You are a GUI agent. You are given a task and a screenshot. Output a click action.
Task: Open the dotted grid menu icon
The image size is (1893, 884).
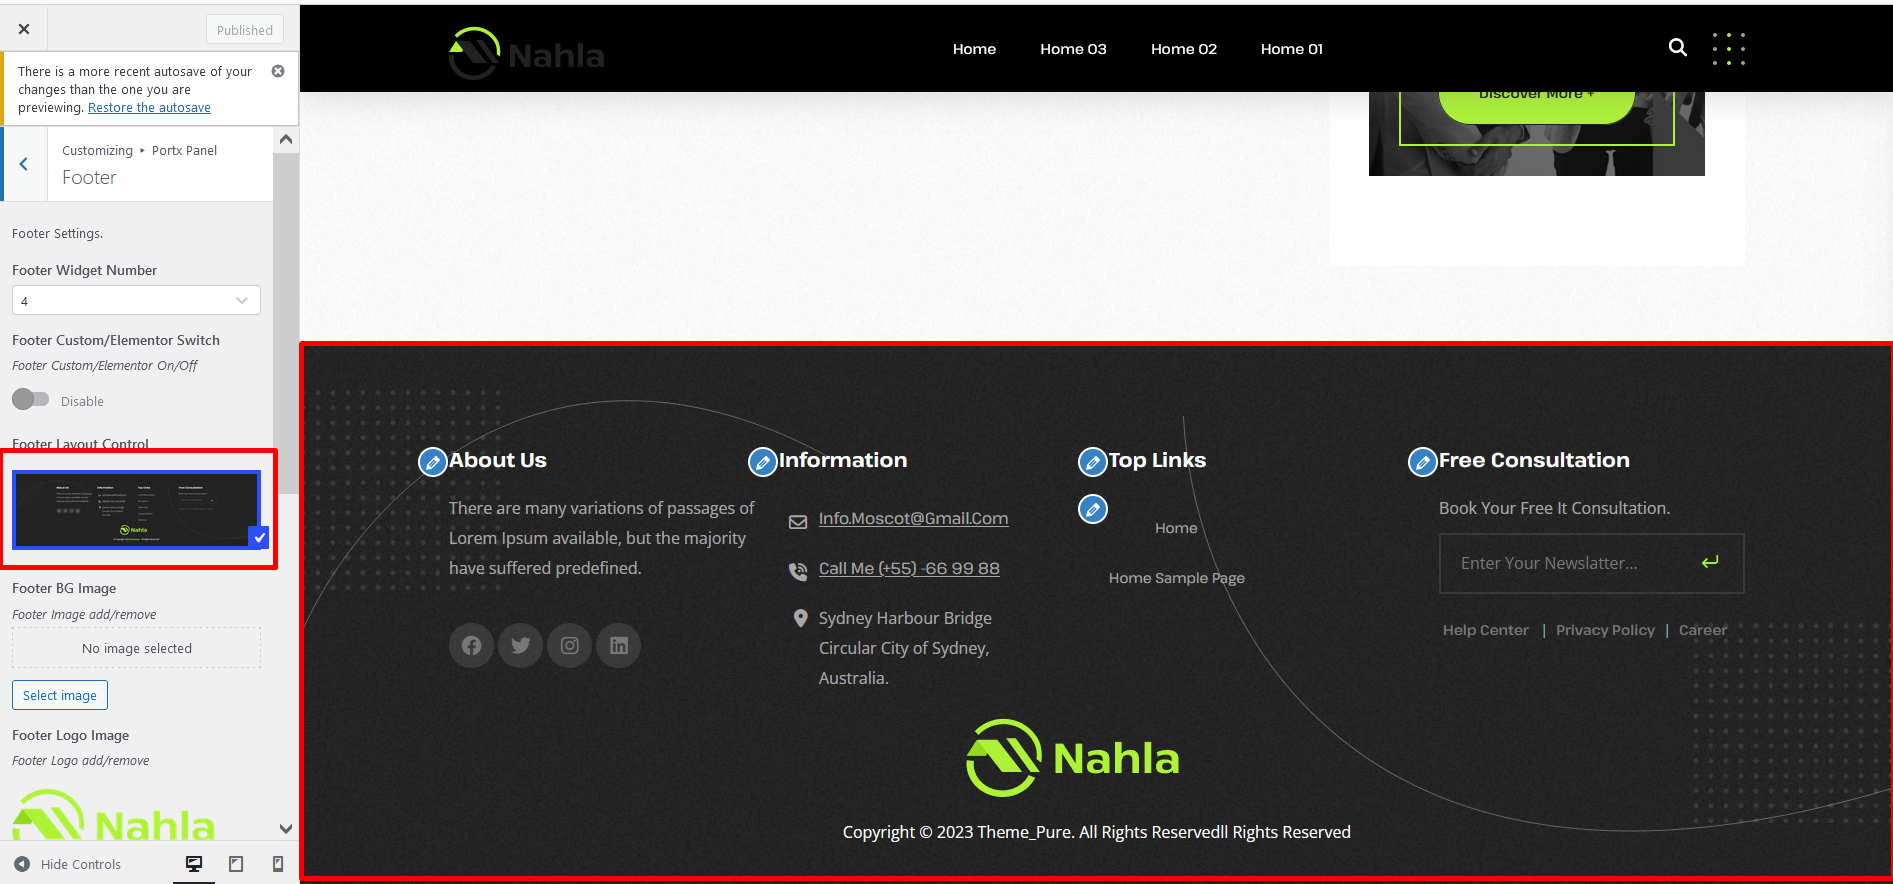[1728, 49]
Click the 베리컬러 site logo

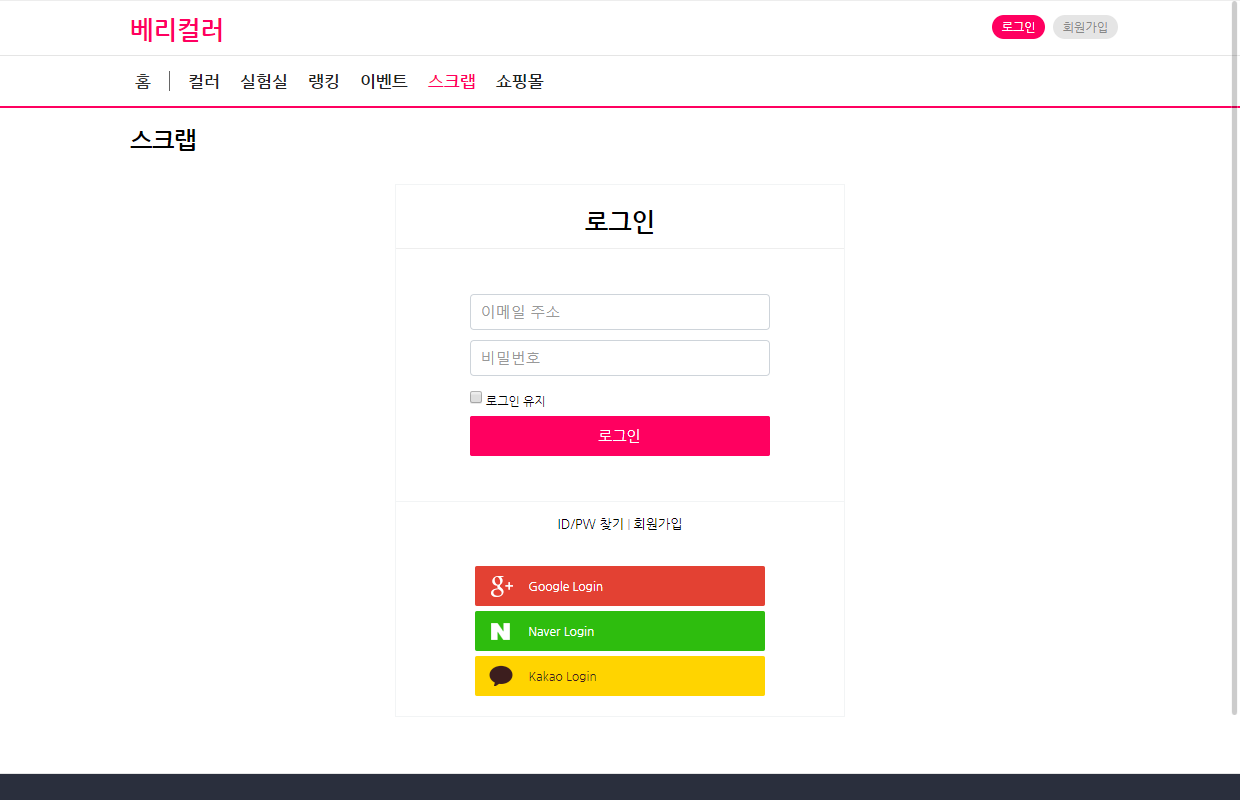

| PROBLEM |
Without the pictures, copy the material exactly as given.

| RESPONSE AREA |
You are a GUI agent. You are given a task and a screenshot. Output a click action.
Task: Open the dotted grid menu icon
The image size is (1893, 884).
[1728, 49]
Click the 베리컬러 site logo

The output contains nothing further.